Work instruction: Please keep to the lines below from the one with "Screen dimensions: 2179x680" through the one with "The image size is (413, 351).", and restate them word for word, ends included.

---- Recorded data

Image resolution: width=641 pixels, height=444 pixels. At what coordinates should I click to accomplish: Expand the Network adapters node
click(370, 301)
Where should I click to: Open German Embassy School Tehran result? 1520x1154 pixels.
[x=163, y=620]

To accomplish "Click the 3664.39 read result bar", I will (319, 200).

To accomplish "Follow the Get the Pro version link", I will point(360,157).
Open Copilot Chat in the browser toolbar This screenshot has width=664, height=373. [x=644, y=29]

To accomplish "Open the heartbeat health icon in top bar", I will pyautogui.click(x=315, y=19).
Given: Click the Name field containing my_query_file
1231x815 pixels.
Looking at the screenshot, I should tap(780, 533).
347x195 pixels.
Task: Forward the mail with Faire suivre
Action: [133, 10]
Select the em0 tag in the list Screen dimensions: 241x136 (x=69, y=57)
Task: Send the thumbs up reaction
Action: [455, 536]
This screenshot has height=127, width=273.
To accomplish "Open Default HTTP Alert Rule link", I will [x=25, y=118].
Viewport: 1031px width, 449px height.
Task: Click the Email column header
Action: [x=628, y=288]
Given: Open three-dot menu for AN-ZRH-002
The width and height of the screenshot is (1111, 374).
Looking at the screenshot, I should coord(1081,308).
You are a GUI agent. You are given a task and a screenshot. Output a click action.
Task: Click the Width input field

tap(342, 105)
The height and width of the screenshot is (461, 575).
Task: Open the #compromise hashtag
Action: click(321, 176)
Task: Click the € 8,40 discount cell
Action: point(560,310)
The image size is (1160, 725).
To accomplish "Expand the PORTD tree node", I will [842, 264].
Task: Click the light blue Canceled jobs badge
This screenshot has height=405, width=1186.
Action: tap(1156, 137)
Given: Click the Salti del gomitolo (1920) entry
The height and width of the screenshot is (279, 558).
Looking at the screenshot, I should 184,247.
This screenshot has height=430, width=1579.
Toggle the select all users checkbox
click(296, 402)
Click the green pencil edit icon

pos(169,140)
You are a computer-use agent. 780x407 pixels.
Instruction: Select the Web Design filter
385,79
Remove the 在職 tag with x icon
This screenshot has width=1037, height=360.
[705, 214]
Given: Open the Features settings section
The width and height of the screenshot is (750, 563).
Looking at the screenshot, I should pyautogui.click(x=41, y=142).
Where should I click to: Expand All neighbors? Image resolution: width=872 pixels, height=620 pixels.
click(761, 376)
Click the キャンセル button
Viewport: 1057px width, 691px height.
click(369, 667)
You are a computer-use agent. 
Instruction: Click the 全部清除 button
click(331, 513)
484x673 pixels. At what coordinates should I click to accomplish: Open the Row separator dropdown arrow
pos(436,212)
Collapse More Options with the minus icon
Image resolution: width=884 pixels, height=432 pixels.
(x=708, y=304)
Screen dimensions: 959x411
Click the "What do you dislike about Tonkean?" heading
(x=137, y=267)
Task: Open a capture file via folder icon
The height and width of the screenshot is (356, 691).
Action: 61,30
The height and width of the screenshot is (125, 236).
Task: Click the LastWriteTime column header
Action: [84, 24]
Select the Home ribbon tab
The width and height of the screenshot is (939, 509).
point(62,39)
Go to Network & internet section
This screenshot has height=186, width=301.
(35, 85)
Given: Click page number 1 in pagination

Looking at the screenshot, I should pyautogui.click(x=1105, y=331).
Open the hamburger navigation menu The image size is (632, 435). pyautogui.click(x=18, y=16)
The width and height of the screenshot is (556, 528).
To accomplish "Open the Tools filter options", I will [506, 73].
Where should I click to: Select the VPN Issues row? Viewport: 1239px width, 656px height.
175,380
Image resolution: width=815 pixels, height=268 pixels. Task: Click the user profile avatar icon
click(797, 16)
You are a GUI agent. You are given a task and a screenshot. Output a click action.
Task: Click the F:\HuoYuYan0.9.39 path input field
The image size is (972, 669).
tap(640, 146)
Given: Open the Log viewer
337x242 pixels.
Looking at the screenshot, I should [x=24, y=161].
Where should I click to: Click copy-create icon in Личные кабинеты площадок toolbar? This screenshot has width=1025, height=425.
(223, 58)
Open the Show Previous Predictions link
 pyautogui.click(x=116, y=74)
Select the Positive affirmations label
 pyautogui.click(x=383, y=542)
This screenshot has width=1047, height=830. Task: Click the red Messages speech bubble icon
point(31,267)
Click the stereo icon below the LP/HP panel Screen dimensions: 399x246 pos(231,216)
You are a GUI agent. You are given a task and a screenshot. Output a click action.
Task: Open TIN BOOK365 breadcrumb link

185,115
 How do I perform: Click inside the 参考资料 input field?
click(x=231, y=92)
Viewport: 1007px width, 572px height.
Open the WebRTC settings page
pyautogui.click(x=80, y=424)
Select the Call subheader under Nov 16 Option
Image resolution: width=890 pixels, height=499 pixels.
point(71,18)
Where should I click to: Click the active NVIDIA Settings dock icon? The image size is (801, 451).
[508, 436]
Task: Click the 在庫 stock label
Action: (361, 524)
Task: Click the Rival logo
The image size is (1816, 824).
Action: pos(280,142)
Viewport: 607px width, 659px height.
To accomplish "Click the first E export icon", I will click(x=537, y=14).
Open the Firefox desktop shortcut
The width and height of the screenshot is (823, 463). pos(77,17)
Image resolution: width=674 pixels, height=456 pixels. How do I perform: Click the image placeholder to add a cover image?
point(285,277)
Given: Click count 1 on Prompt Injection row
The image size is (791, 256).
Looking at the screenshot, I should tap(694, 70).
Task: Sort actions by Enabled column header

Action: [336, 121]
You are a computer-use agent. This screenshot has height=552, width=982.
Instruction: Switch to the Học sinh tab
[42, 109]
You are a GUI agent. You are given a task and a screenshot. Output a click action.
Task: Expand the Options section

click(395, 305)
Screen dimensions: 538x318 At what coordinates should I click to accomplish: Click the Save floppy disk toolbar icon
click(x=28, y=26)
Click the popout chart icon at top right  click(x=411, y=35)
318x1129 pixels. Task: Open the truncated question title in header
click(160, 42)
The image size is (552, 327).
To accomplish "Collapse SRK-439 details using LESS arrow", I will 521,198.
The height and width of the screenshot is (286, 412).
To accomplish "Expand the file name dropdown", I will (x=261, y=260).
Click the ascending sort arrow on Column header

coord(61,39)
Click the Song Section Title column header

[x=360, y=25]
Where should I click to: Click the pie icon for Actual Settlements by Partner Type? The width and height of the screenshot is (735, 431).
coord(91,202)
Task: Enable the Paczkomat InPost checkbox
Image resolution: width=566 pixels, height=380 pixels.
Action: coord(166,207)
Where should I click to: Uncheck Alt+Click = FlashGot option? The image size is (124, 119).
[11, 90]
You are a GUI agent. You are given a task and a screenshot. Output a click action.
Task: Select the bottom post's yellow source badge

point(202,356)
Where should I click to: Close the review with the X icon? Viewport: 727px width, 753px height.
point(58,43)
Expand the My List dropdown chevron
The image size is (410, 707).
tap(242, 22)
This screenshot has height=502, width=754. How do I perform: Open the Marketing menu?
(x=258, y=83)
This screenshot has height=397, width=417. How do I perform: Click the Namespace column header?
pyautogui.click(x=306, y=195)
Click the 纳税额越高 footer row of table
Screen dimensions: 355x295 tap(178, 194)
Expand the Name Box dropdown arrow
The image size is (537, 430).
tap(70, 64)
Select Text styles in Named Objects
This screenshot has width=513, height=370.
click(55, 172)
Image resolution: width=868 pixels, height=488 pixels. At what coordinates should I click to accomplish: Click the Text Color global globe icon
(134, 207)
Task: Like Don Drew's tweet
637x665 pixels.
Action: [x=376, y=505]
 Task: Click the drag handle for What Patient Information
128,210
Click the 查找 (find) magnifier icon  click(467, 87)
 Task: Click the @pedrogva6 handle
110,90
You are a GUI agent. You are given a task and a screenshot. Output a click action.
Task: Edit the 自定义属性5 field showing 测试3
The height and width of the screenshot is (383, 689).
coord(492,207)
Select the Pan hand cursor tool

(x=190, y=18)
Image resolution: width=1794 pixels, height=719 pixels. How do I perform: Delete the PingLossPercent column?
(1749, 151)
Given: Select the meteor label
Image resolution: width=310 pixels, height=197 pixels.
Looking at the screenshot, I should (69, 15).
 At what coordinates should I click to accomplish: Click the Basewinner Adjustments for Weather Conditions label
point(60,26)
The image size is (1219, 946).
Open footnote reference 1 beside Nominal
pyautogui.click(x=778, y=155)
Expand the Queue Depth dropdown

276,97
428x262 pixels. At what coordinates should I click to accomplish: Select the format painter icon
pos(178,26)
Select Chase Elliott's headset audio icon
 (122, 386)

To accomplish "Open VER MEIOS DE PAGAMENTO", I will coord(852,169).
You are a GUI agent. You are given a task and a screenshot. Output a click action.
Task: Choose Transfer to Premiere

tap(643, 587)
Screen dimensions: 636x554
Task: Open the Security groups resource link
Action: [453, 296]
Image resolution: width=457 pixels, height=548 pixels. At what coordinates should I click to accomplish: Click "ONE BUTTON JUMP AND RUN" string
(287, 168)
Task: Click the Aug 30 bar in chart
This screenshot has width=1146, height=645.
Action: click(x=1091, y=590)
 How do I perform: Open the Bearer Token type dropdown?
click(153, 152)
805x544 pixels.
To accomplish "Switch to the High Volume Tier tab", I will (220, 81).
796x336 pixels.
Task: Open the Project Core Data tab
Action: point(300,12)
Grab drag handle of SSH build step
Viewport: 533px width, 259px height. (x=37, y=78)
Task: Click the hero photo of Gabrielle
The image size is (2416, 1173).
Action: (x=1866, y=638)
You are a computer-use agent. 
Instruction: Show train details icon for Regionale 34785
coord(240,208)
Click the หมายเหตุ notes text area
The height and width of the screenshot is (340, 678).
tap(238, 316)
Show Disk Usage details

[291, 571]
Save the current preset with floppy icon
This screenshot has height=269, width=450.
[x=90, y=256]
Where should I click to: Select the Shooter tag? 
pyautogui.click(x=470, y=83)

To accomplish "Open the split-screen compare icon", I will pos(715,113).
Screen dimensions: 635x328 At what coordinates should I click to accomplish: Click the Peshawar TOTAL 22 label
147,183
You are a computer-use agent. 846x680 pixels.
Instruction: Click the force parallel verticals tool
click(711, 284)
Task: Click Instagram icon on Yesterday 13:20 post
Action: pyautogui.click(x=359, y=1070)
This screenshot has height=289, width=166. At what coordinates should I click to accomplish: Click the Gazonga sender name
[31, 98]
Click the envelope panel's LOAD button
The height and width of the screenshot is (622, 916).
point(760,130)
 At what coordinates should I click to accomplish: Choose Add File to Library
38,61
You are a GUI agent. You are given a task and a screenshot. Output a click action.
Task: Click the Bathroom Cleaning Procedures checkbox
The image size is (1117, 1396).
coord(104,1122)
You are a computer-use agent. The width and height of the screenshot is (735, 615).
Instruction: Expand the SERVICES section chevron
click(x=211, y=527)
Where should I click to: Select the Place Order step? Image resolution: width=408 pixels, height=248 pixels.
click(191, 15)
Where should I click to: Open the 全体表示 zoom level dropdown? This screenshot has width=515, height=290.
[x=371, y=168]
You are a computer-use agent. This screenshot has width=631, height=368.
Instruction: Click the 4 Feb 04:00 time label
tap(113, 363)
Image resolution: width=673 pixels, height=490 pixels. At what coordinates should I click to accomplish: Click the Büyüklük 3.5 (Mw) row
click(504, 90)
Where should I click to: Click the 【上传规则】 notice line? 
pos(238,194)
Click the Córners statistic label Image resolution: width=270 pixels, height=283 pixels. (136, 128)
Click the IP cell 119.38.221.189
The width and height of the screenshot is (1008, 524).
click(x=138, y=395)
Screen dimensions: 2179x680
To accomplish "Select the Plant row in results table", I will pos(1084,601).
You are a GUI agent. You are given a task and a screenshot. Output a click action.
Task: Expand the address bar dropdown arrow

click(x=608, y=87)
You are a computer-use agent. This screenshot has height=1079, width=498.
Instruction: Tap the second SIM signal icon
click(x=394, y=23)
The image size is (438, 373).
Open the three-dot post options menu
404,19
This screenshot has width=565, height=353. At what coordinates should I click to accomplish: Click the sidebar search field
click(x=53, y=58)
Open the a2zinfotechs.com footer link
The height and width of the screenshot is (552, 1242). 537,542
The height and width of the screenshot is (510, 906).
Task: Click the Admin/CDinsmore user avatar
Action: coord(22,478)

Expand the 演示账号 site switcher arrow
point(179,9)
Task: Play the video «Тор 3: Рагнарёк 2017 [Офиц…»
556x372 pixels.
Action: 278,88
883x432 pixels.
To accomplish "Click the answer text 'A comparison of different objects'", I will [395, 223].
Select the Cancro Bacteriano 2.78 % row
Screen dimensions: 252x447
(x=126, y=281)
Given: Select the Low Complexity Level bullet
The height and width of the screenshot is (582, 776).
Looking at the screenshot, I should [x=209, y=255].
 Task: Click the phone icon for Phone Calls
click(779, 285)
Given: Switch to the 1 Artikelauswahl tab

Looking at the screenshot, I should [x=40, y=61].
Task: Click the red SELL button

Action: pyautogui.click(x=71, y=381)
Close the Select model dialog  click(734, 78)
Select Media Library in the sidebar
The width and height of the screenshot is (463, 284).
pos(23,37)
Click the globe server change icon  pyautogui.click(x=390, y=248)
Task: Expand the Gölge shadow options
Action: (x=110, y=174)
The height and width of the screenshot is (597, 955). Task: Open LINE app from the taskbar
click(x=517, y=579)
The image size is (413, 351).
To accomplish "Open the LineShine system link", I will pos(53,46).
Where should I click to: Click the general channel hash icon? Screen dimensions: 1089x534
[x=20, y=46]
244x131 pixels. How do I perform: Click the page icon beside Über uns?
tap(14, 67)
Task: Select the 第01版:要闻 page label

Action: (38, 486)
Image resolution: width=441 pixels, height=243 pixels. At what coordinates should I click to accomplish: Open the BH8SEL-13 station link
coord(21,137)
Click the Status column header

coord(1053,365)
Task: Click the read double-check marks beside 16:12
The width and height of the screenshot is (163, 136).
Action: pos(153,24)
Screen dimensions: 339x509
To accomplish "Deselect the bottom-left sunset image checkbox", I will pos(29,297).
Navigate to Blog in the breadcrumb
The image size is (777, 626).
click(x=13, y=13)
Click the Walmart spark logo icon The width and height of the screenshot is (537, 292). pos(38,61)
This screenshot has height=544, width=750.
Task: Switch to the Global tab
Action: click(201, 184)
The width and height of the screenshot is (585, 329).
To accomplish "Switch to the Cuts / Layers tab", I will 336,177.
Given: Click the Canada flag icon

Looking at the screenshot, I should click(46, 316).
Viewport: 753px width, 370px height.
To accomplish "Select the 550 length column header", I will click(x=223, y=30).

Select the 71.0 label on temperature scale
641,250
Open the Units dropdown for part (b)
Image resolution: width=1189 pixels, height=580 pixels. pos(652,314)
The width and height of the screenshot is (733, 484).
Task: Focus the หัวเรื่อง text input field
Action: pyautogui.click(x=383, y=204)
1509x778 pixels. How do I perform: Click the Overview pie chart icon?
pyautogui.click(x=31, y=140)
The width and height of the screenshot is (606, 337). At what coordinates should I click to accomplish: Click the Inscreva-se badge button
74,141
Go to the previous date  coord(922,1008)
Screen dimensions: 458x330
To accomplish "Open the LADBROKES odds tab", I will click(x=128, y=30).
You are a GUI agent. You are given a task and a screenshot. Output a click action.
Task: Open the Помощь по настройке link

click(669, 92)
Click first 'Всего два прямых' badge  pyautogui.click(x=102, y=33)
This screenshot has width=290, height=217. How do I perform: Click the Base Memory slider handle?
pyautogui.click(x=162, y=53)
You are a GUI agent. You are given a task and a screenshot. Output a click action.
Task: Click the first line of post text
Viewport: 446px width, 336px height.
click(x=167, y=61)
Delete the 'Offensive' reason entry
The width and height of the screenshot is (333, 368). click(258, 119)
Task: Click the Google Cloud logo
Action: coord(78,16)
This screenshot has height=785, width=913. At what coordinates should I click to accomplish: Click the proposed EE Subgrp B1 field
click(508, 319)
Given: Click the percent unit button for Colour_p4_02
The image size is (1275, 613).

--------

Result:
Screen dimensions: 2179x680
To accomplish "Select the Plant row in results table", I will pos(1084,601).
You are a GUI agent. You are given a task and a screenshot. Output a click action.
Task: Expand the address bar dropdown arrow

click(x=608, y=87)
You are a computer-use agent. This screenshot has height=1079, width=498.
Instruction: Tap the second SIM signal icon
click(x=394, y=23)
The image size is (438, 373).
Open the three-dot post options menu
404,19
This screenshot has width=565, height=353. At what coordinates should I click to accomplish: Click the sidebar search field
click(x=53, y=58)
Open the a2zinfotechs.com footer link
The height and width of the screenshot is (552, 1242). 537,542
The height and width of the screenshot is (510, 906).
Task: Click the Admin/CDinsmore user avatar
Action: coord(22,478)

Expand the 演示账号 site switcher arrow
point(179,9)
Task: Play the video «Тор 3: Рагнарёк 2017 [Офиц…»
556x372 pixels.
Action: 278,88
883x432 pixels.
To accomplish "Click the answer text 'A comparison of different objects'", I will [395, 223].
Select the Cancro Bacteriano 2.78 % row
Screen dimensions: 252x447
(x=126, y=281)
Given: Select the Low Complexity Level bullet
The height and width of the screenshot is (582, 776).
Looking at the screenshot, I should [x=209, y=255].
 Task: Click the phone icon for Phone Calls
click(779, 285)
Given: Switch to the 1 Artikelauswahl tab

Looking at the screenshot, I should [x=40, y=61].
Task: Click the red SELL button

Action: pyautogui.click(x=71, y=381)
Close the Select model dialog  click(734, 78)
Select Media Library in the sidebar
The width and height of the screenshot is (463, 284).
pos(23,37)
Click the globe server change icon  pyautogui.click(x=390, y=248)
Task: Expand the Gölge shadow options
Action: (x=110, y=174)
The height and width of the screenshot is (597, 955). Task: Open LINE app from the taskbar
click(x=517, y=579)
The image size is (413, 351).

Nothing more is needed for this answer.